The worst offenses her critics offer are:

1. The craven assessment that she is responsible for the death of a diplomat and several more Americans in an attack on US government facilities in Libya. She wasn’t. Republicans mounted a sham Congressional investigation anyway to elevate the attack into a political issue to harm Clinton this year. It’s important to note that Republicans had never before cared to lay the blame for any of the previous lethal terrorist attacks on US installations that occurred under Republican presidents.

2. The use of a private server that Clinton established to send and receive email while she was Secretary of State. The implication is she played fast and loose with state secrets, a charge that is not true.

3. Her decision to keep her family together after Bill Clinton’s sex romp with Monica Lewinsky in the late 1990s; assertions that she enabled Bill to build her own political prominence; and she was too tough in attacking the credibility of other women Bill may or may not have bedded.

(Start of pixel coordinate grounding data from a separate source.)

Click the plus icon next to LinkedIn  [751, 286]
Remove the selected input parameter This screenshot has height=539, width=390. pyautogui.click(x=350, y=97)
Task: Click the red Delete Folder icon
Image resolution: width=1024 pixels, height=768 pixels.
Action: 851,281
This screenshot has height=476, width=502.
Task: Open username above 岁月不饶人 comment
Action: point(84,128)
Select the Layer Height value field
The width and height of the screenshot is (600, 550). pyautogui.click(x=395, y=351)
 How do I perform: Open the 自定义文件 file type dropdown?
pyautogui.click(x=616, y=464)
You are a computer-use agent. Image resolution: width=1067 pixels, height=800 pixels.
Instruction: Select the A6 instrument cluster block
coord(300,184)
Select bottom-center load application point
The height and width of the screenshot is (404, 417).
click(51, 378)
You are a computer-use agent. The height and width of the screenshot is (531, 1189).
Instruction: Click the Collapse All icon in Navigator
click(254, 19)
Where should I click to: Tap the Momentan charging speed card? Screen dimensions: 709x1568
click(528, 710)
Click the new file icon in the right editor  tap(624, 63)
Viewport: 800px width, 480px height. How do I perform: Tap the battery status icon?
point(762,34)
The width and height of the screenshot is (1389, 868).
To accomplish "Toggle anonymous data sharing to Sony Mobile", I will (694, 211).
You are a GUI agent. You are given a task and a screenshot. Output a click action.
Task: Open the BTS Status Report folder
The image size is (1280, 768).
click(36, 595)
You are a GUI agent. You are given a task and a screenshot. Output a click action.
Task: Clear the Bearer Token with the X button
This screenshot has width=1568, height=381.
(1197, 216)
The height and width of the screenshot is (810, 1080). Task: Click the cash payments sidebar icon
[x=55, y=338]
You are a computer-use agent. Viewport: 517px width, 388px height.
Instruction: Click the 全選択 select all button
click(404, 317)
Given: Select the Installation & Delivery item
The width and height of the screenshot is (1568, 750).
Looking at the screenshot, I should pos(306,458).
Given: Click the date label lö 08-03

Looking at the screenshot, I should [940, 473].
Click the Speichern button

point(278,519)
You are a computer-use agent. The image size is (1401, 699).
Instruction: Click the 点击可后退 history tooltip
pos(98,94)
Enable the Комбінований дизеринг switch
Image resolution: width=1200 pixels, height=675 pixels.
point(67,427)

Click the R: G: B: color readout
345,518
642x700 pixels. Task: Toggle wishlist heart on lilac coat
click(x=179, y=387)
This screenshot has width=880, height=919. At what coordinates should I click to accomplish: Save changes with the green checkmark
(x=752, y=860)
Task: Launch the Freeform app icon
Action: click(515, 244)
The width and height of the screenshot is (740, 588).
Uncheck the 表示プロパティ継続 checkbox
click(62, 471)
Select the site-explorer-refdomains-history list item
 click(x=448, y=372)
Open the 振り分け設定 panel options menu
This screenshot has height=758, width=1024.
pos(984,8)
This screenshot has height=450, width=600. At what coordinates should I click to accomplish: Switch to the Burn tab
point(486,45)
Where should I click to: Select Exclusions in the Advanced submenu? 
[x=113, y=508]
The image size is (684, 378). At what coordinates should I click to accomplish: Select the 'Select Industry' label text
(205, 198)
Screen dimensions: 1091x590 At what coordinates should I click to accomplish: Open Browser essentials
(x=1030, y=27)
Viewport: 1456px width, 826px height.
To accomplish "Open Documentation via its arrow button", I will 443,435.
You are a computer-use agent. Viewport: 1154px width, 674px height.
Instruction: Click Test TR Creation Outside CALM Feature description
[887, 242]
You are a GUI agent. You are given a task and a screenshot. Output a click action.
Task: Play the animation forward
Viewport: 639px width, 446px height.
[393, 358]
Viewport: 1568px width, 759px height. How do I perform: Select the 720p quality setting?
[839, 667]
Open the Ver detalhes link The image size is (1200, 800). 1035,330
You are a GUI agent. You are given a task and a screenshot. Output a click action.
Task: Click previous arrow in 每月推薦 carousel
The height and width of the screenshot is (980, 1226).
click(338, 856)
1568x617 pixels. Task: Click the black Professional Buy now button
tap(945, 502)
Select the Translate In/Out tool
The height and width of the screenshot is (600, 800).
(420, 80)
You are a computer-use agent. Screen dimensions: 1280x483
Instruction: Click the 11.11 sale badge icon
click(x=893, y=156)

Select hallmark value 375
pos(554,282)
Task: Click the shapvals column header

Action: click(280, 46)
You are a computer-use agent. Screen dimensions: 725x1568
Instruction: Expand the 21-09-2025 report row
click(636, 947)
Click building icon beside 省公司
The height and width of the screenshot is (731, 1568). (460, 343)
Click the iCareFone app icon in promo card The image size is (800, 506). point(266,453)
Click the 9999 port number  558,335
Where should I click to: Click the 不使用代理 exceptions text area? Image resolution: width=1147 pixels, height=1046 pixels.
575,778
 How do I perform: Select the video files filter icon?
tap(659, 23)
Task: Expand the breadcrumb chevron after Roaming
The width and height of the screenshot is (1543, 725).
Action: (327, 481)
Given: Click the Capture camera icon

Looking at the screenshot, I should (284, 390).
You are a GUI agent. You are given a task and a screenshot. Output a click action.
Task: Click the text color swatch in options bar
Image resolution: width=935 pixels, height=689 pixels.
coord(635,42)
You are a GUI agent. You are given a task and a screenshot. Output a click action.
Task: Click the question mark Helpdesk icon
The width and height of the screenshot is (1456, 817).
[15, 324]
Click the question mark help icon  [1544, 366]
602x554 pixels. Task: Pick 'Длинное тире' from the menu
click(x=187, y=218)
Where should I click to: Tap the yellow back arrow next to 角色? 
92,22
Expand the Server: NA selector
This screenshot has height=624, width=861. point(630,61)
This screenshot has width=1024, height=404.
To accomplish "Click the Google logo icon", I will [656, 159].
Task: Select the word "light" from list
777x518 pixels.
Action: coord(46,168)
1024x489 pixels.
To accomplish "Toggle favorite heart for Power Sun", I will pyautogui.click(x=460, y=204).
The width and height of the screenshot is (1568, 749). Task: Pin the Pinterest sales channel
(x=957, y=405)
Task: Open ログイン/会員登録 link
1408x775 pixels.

Fortunately for the U.S. Hillary Clinton is durable, measured, and a grownup. She’s been pushed by Bernie Sanders to embrace progressive ideas she hadn’t grasped earlier — like free college tuition and stronger measures to cool the warming planet. She’s shown herself to be graceful and persistent under pressure. And she’s been tactically smart.

Knowing of Trump’s childish capacity to mindlessly strike back when criticized she baited a trap in the first debate on September 26. Hillary unearthed the cruel criticisms that Trump unleashed at a Miss Universe winner in the 1990s after she’d gained weight. Trump swallowed the chum whole, spent the pre-dawn hours afterwards tweeting more offensive comments, and kept up the assault for much of the following week.

While Trump raged, and his supporters tried to defend their candidate, I felt like an observer at a very odd political hanging. Even in a year of surprise and outrage it seemed to me that Trump was the one putting the rope around his own neck. The trap door opened and the neck-snapping fall came 11 days later, on October 7, when the Washington Post posted a video of Trump bragging about sexually assaulting women. “When you’re a star, they let you do it,” he said. “You can do anything. Grab them by the pussy. You can do anything.”

We’ve never seen a presidential candidate dissolve like Donald Trump. Last night, in 90 minutes of live television debating, Trump was his recognizable agitated, sputtering, interrupting, nasty, and unnerving self. Red-faced, scowling, and incapable of speaking in clear English, Trump manages to be a caricature of the actor — Alex Baldwin — who plays him on Saturday Night Live. A friend here, a lifelong Republican, judges his candidacy a failure and his chances for victory as far out of reach. “He’s toast,” she said. “Why? Because he’s looney.”

Oh, that her prediction is accurate. My wish is that Hillary Clinton win, that her presidency flourishes, and that lawmakers in both parties resolve to address the inequities in opportunity and income that drove Trump’s candidacy. Those desires, though, crash against the wall of anger and dismay that Trump built over the last year. His campaign, so self-involved, marketed the image of a strong man capable of acting alone to save an America portrayed as gravely injured and bleeding to death. He appears to be on the edge of losing to a courageous woman capable of nursing a troubled country back to health. Less than three weeks to go. Vote people vote.